Dimanche 10 octobre 2021 – Boucle Gimios-Coulouma-Barroubio 

Ciel chargé le matin mais prévisions optimistes quant à l’évolution de la météo dans la journée. Une longue randonnée par un groupe de candidats tout à fait mobilisés pour cette séance certes physique mais ô combien vivifiante.

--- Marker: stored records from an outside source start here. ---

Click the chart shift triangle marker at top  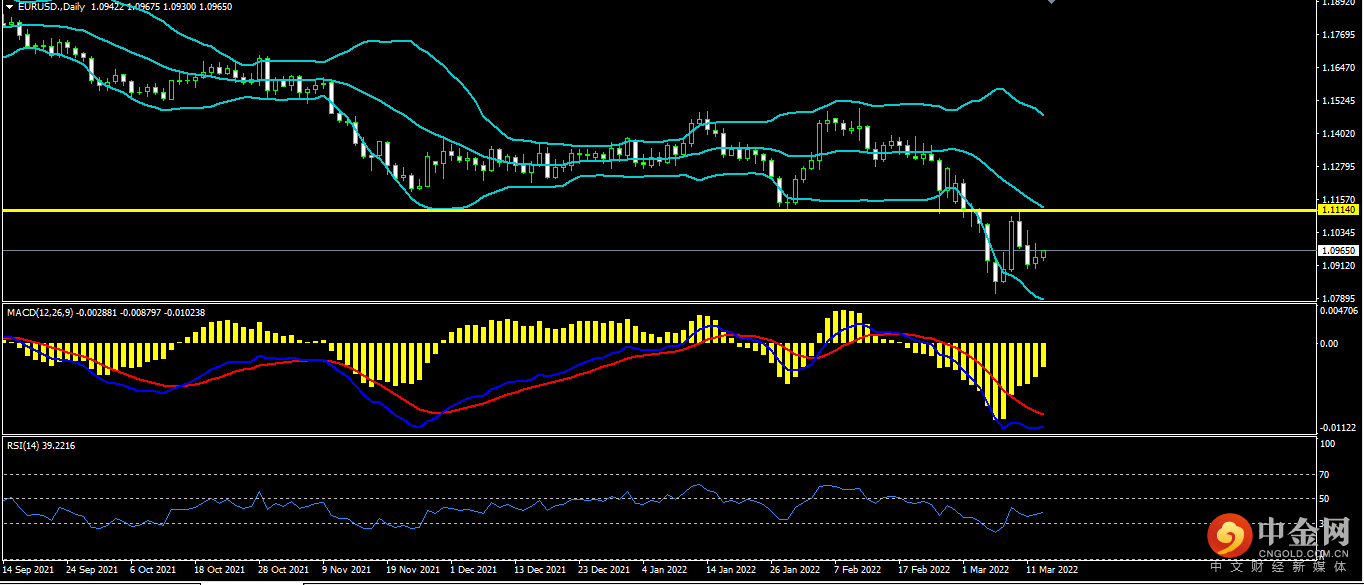[1051, 2]
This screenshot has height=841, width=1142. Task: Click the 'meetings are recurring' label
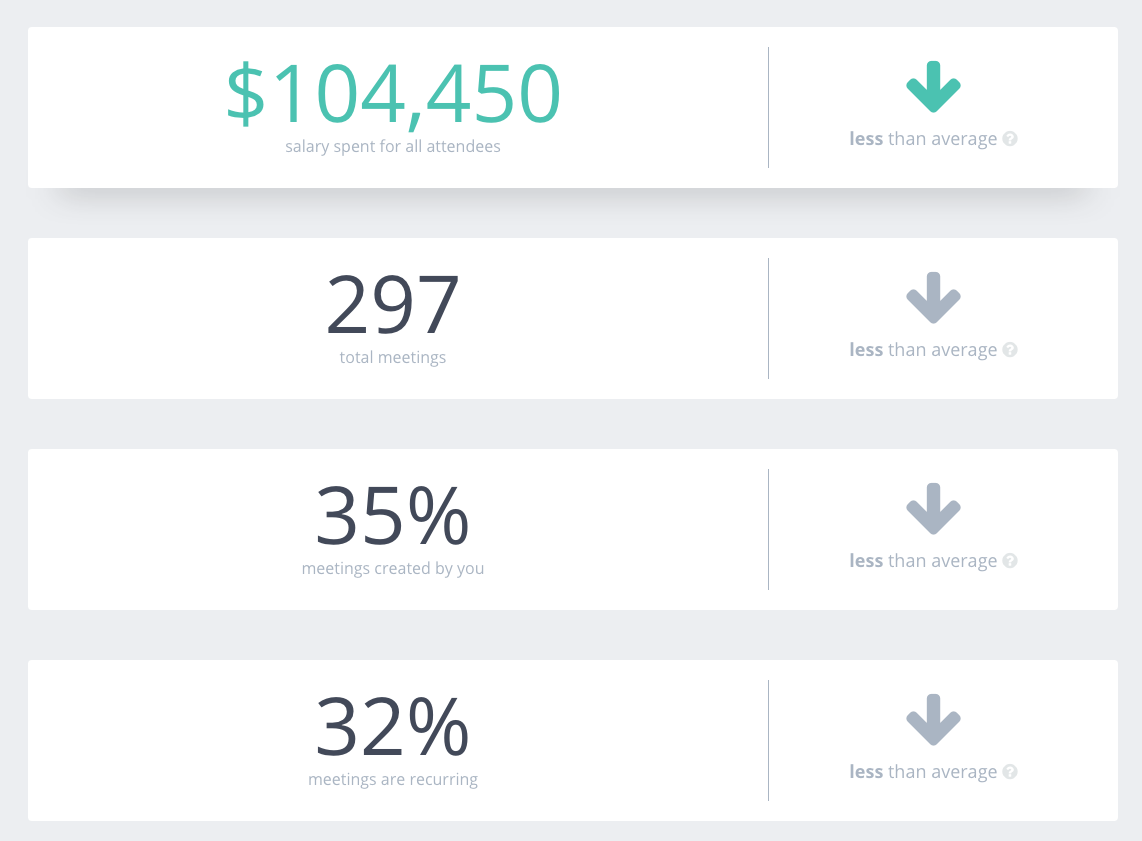pyautogui.click(x=393, y=780)
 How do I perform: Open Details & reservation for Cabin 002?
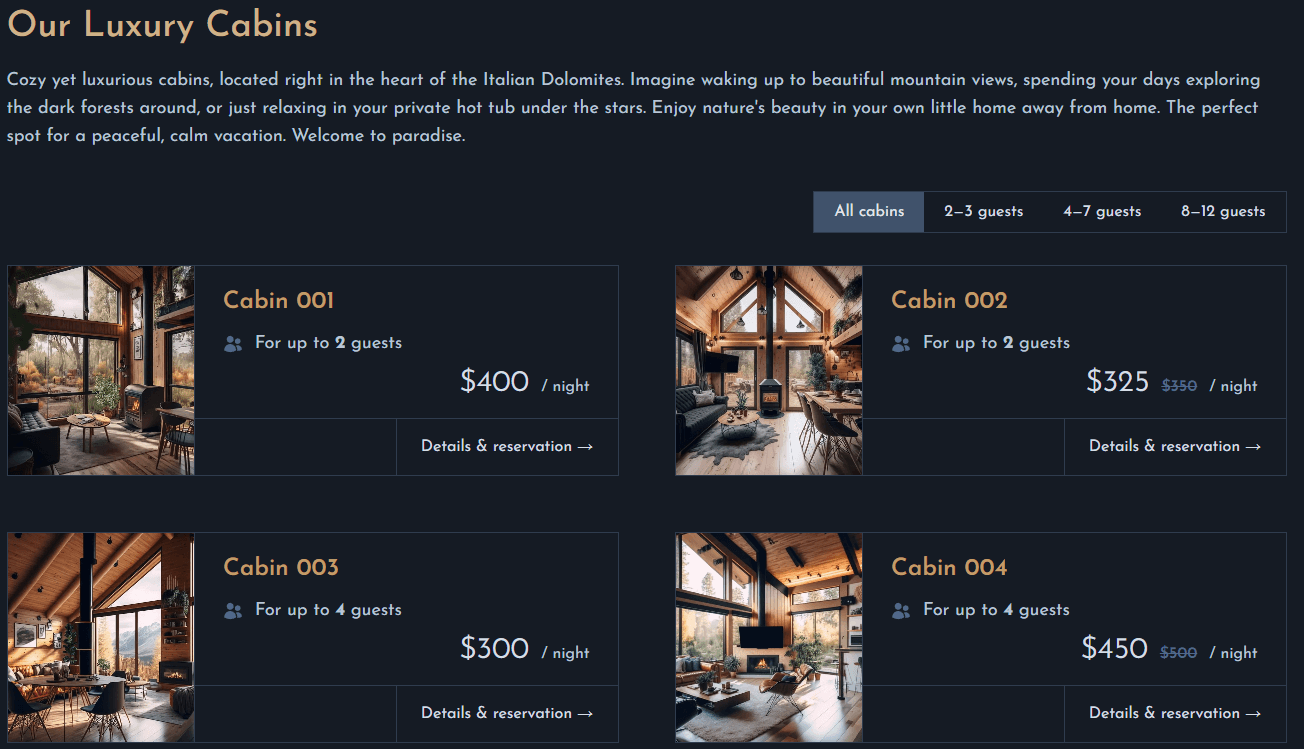coord(1175,447)
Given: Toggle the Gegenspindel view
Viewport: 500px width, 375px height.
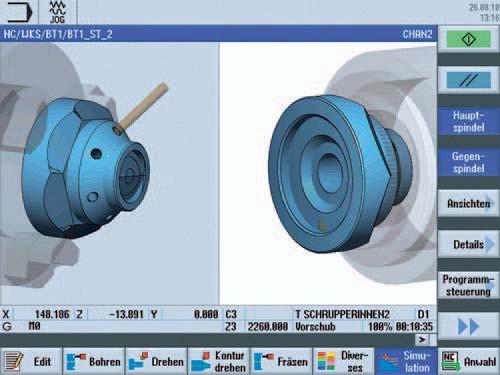Looking at the screenshot, I should [468, 162].
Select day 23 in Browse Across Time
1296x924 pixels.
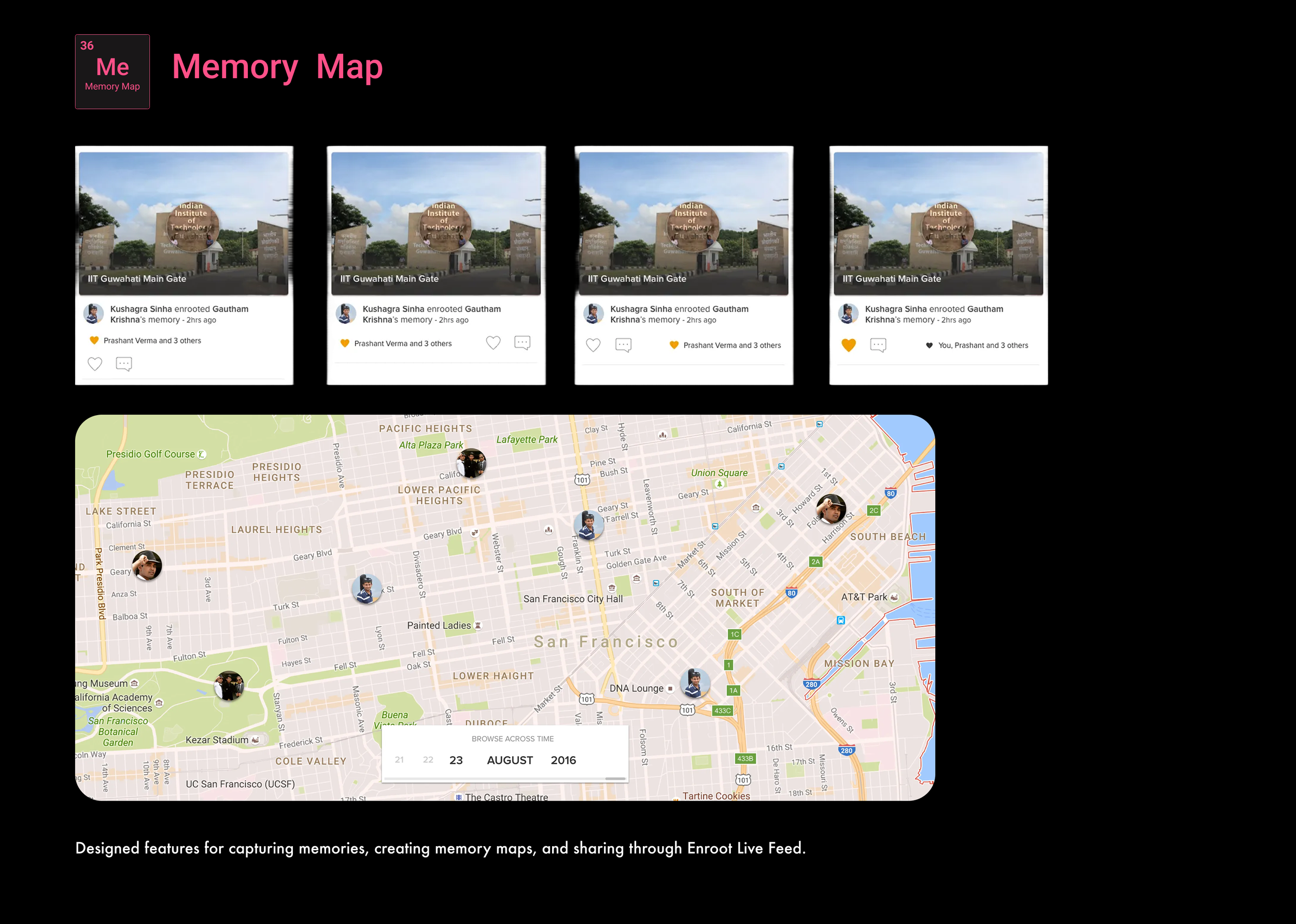coord(456,760)
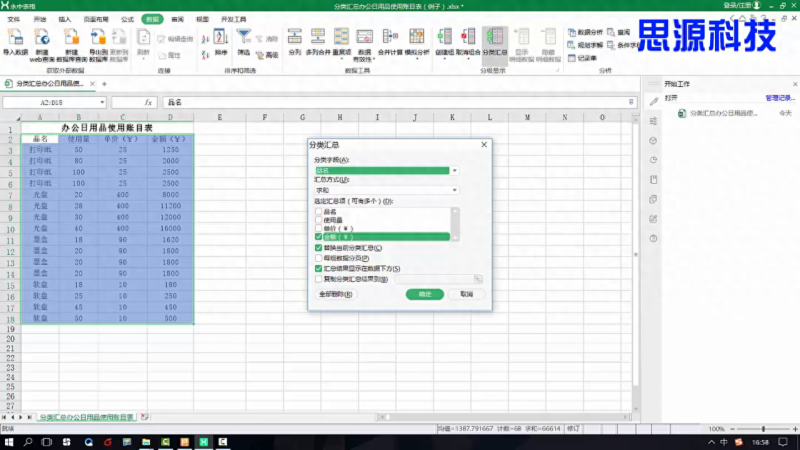Viewport: 800px width, 450px height.
Task: Click the 排序 sort icon in ribbon
Action: point(220,38)
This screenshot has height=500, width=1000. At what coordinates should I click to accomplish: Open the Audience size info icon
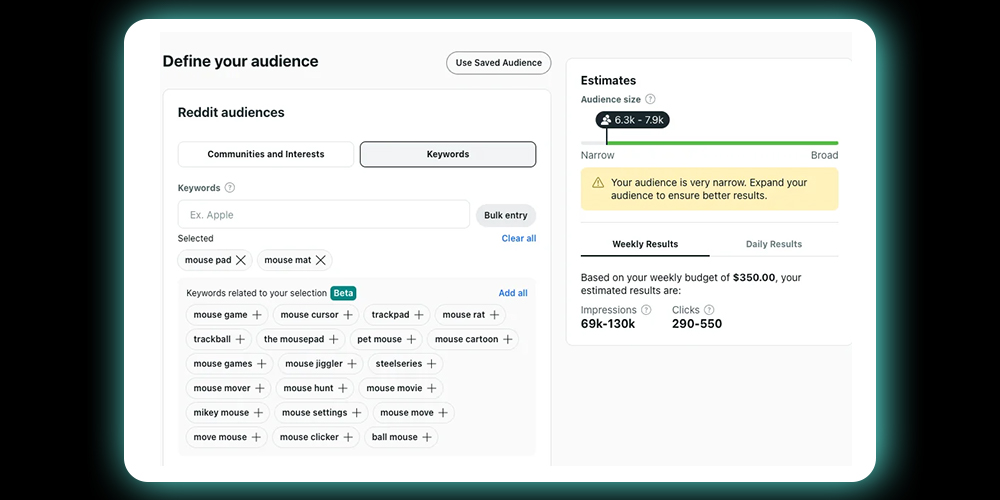coord(651,99)
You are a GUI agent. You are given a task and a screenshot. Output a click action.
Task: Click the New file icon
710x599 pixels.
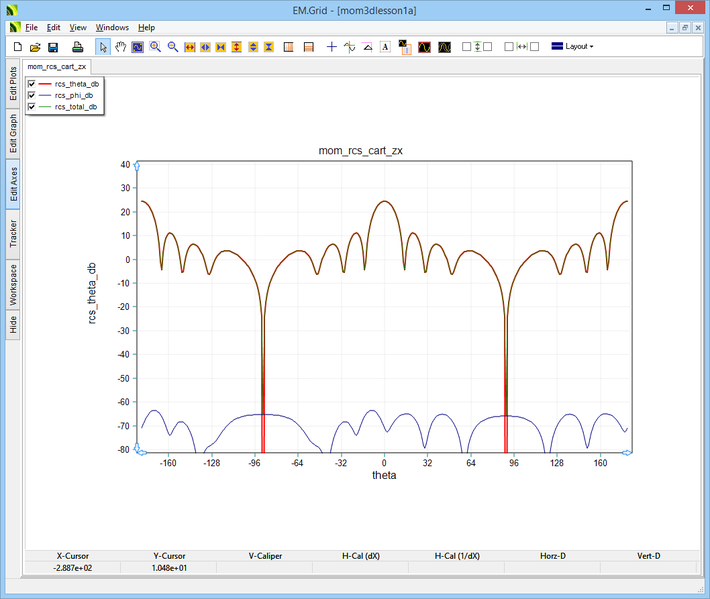pyautogui.click(x=17, y=47)
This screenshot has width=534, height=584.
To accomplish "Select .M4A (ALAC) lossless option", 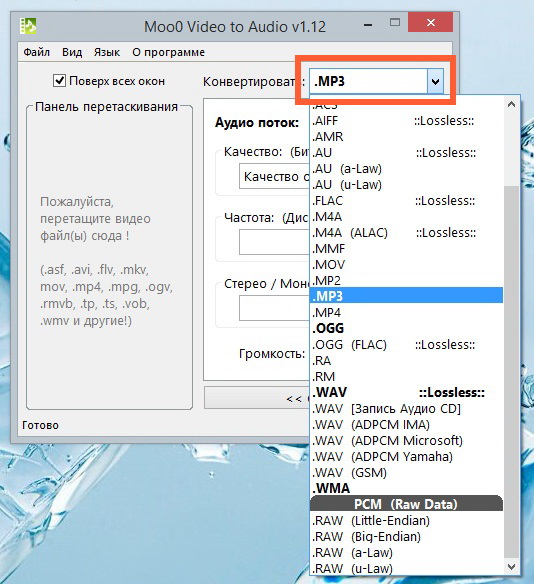I will pos(406,233).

Le tracé pris sur une base de donnée informatique date de 2015 et propose un parcours de 17,7 kms pour un dénivelé montant cumulé de 530 m. Nous étions 9 à Gimios avec nos sacs et la bonne humeur pour entamer la 1ére partie qui nous mena à l’entrée de Coulouma. Nous ne savions pas que nous allions inaugurer ce que l’on peut appeler une « crapahu-rando ». Au 2éme kilomètre, déjà la broussaille s’est manifestée dans ce qu’elle a de plus désagréable lorsque l’on veut progresser sur un sentier. Nous étions de plus dans une zone où la chasse était en cours. La vaillance a eu raison de ces difficultés, et l’équipe soudée passa le point culminant avant de redescendre à l’entrée de Coulouma. Evidemment, notre progression avait été considérablement ralentie pour franchir ce long passage inconfortable mais ça n’était rien au regard de ce qui nous attendait après le kilomètre 10. L’heure du pique-nique étant largement avancée, le groupe trouva un délicieux espace bucolique où le rituel repas-partage-discussion fut accompli comme il se doit. Le sentier nous amena vers de jolis ouvrages anciens comme un pont de pierres enjambant le ruisseau près duquel des digues furent construites pour retenir l’eau. Un petit écart nous guida à la grotte Tournié. Au-delà, hélas, la zone nous apparut rapidement peu entretenue voire abandonnée. La conséquence était flagrante, la nature y avait repris ses droits et nous n’avions qu’à nous incliner en adaptant notre trajet à ses exigences, non sans avoir vainement tenté d’avancer. Après une petite réunion fertile en propositions, nous décidâmes alors d’un retour vers Coulouma, puis après avoir emprunté une portion de route de prendre la piste forestière qui rejoint directement Barroubio.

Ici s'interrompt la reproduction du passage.